**EXERCISE REQUIREMENTS:** How many lines of the records below contain the word "agent"? Answer with the number alone.
Segment Open
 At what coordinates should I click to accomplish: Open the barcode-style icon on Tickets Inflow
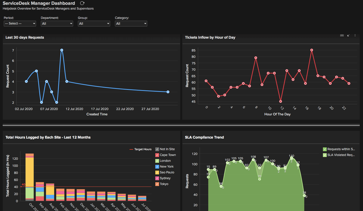(x=342, y=35)
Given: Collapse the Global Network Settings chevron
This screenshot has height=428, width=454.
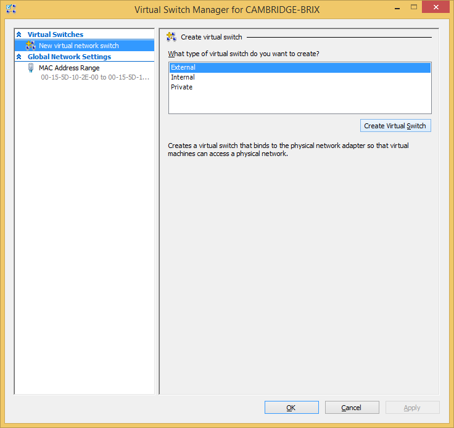Looking at the screenshot, I should click(19, 57).
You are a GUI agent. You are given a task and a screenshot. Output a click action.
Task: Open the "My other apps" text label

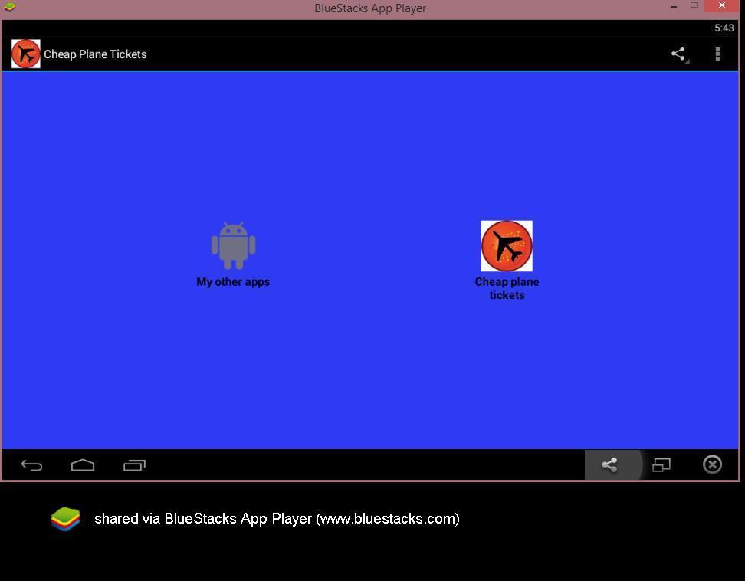point(233,282)
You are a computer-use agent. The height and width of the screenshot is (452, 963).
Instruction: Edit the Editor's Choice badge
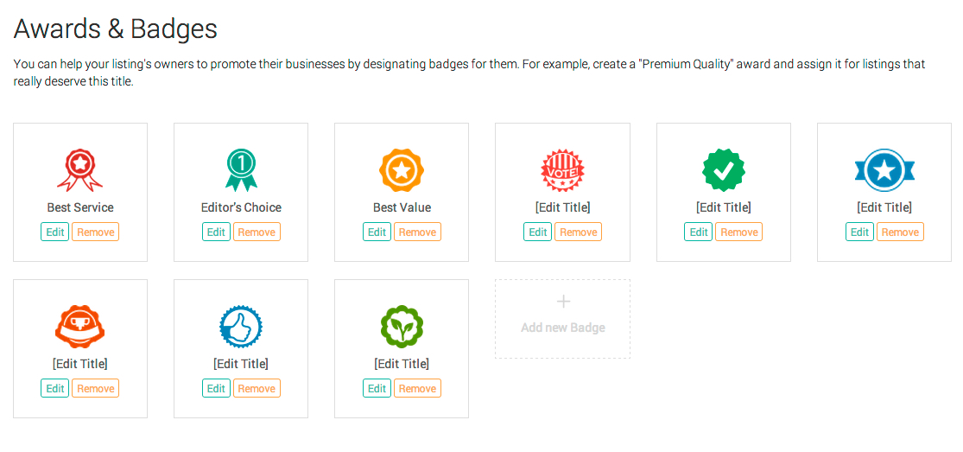216,232
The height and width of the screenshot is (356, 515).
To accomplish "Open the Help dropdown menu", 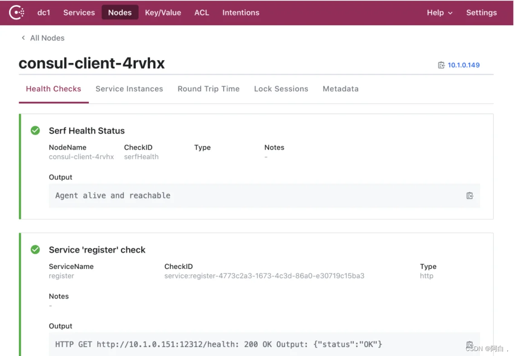I will click(439, 13).
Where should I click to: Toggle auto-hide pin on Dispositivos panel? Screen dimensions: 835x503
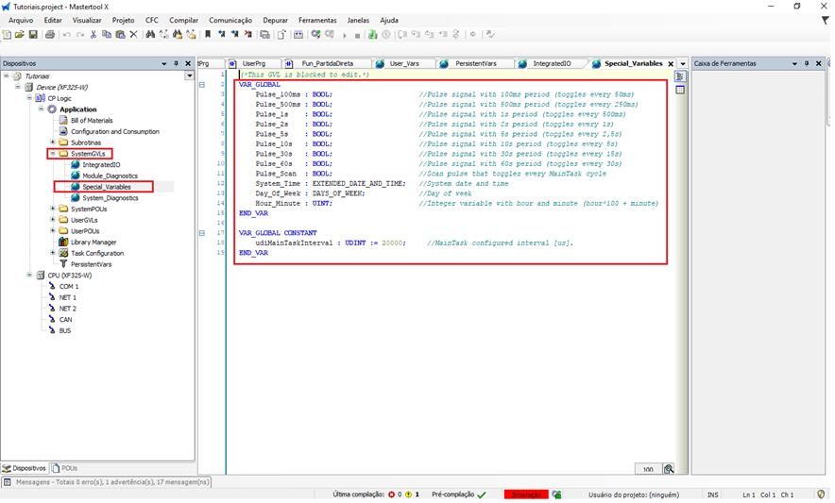point(176,63)
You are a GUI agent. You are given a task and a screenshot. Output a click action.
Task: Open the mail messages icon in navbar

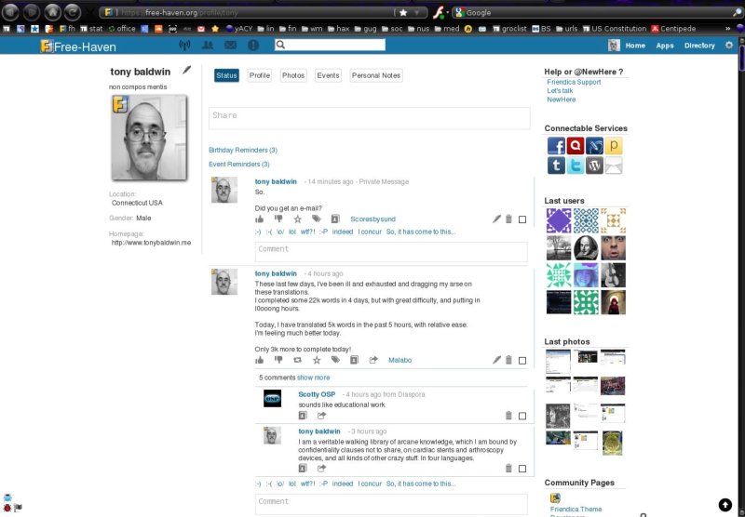tap(229, 46)
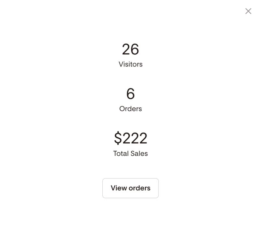Click the Visitors label
The height and width of the screenshot is (236, 260).
coord(131,64)
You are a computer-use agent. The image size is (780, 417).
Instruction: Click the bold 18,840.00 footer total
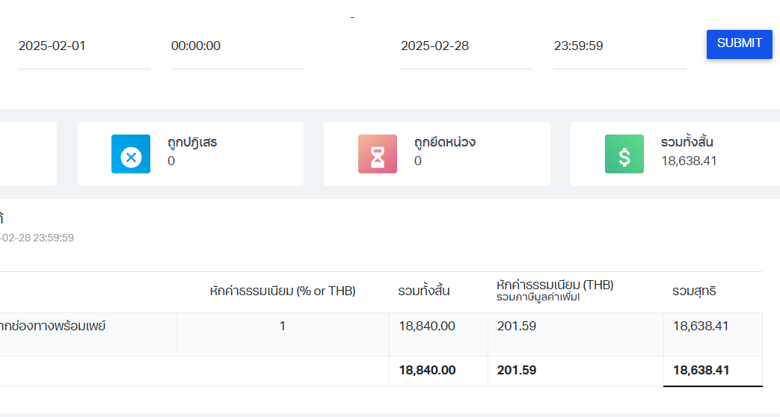427,370
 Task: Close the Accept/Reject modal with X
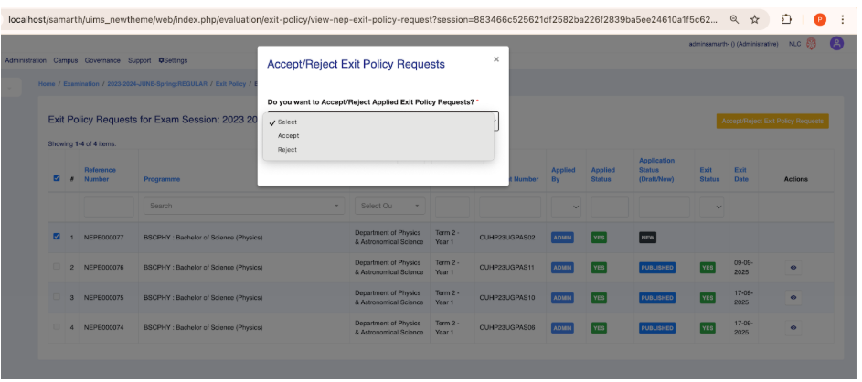tap(496, 59)
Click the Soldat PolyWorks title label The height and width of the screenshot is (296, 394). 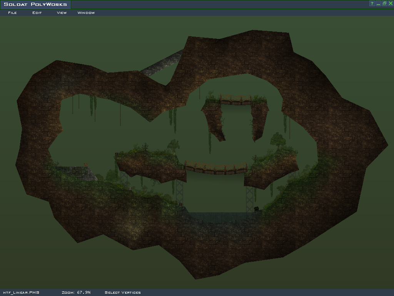[x=35, y=5]
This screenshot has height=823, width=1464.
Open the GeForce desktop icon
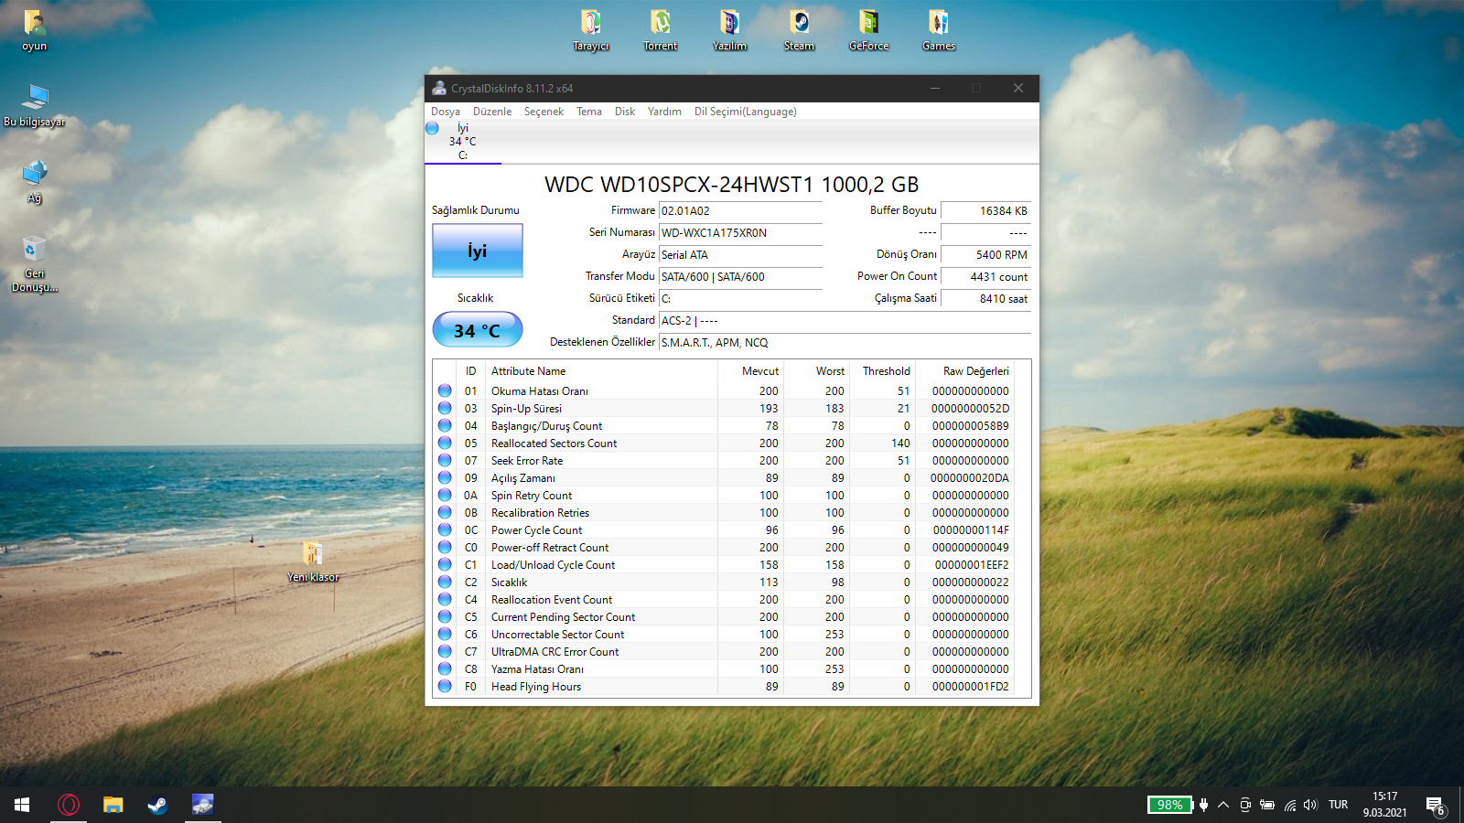[x=868, y=28]
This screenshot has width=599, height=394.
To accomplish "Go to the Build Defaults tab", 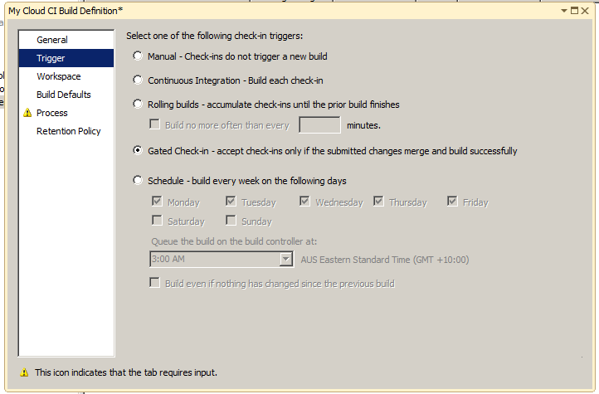I will tap(64, 95).

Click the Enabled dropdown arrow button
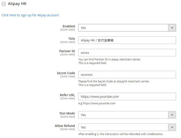[172, 28]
Segment Closed
**EXPECTED ANSWER:** 4